The second curve, shown in yellow, labeled
"observed data",
is a probability of exceedance curve derived from the observed data without any
model fitting. It steps down by 3.33% every time one of the 30 observations in the normal base period
no longer exceeds the value shown on the x-axis.
This curve is displayed so that the user may observe how good a fit the smoothed
climatological curve is to the actual degree day data. The fitted curves are based on a Gaussian
distribution for temperature, and on an empirical temperature-versus-degree day
correspondence for degree day data, using data from the 1931-97 period of record.

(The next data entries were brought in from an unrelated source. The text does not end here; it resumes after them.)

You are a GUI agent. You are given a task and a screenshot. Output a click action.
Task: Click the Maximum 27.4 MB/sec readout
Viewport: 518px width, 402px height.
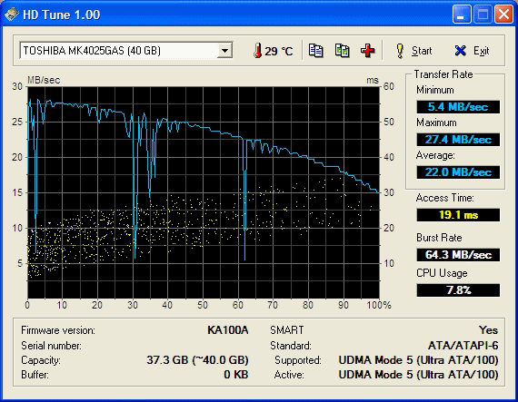tap(458, 140)
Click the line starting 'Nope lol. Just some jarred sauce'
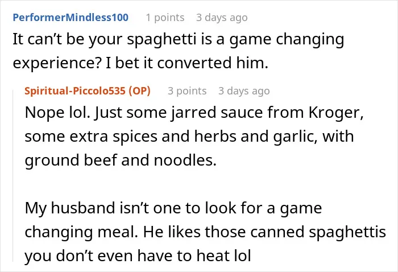 click(x=194, y=113)
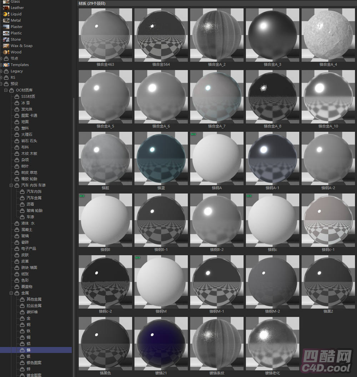The height and width of the screenshot is (377, 357).
Task: Expand the Legacy folder node
Action: (1, 71)

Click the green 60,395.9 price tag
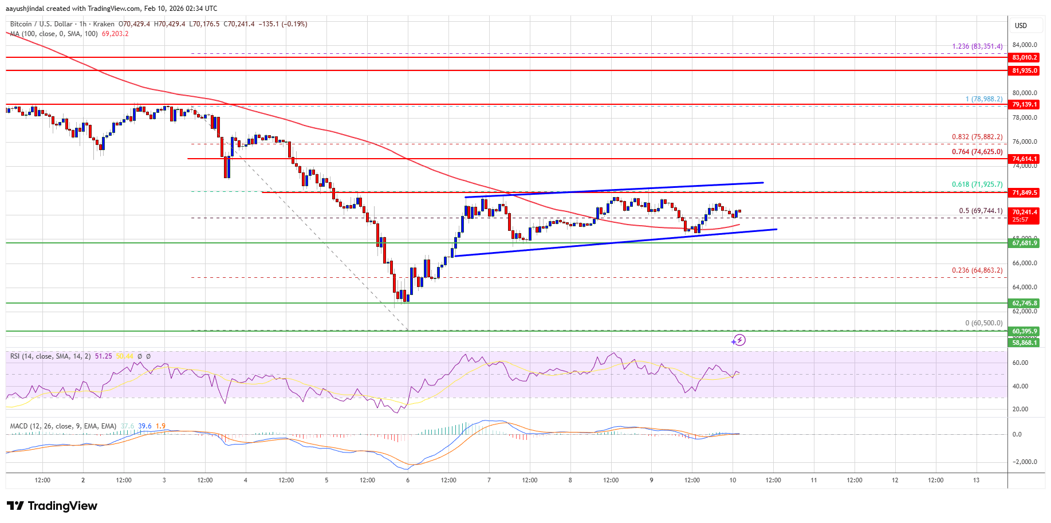pyautogui.click(x=1024, y=332)
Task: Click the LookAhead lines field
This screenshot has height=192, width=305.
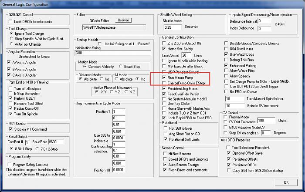Action: (x=186, y=55)
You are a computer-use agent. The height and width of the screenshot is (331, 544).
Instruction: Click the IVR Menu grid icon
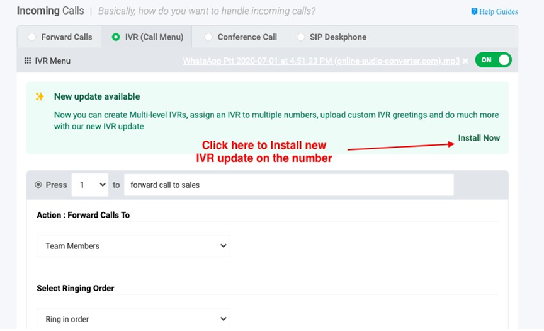28,61
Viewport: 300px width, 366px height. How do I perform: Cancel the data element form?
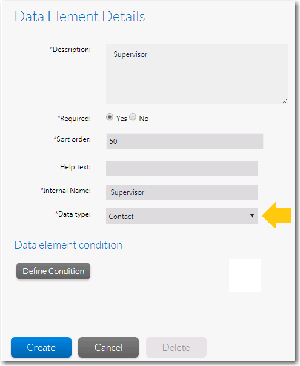pyautogui.click(x=108, y=347)
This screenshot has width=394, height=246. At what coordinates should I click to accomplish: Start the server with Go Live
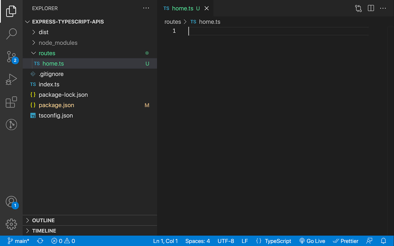pos(312,241)
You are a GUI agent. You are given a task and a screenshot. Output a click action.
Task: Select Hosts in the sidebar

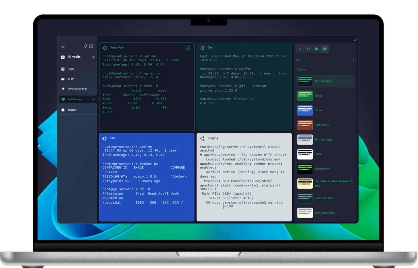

The curve based directly on the data is expected to be somewhat rough and irregular, with gaps in some places
and clustering in others. This irregularity is caused by the lack of a very long
sampling period--i.e., 30 years rather than several hundred years of observations. If the same number of
observations were sampled from an earlier period and the underlying climate were
identical, the places having gaps and clusters would be expected to change. When the irregularities are
changeable from one sample to another and have equal chances of appearing in various places in the distribution, the smooth fitted climatological curve is thought to estimate the true
population distribution better than the curve formed from any single sampling of
the data. However, in some cases there may be a physical reason for deviations
from a smooth
distribution. In that case, sampling 500 years of data would not eliminate these
features of the curve. However, these features would be expected to appear somewhat more smoothly (less
"noisy" or jumpy) than features caused purely by sampling variations. For example, a tendency for a plateau of shallow slope might appear near the middle of the
"probability of
exceedance" distribution, where the steepest slope is usually found, or a steep
slope might be found off the center of the distribution. At CPC we believe that
in most cases the fitted curve
is a better representation of nature than the raw data curve. That is, most of the irregularities in the raw data curve occur by chance alone, and would not appear if it were possible to
sample a much larger set of cases.
The third curve, shown in red, labeled "final forecast",
represents the probability distribution of the final official CPC forecast. The
downward slope of the final forecast curve may
be slightly steeper than the slope of the climatological curve, in proportion to
the confidence associated with the final forecast. (Several aspects of the confidence are indicated in each
graph; these are described below.) This is because when a forecast is thought to
be relatively skillful (as, for example, when there is a strong ENSO event in progress and the location is
one in which an ENSO impact is anticipated), the range of possibilities is smaller than if no useful forecast knowledge were in hand. This represents a decrease
in the uncertainty, which
shows up as a narrower range of degree day values within which the probability of exceedance changes by a given amount. In some cases there is a shift of the forecast
curve relative to the normal curve, but without a steeper slope in the forecast
curve. This would indicate some confidence in the shift away from the normal, but without a decrease in the
range of possibilities in the shifted climate. This might occur when a trend, or
climate change relevant to the present decade as a whole, is believed to be occurring.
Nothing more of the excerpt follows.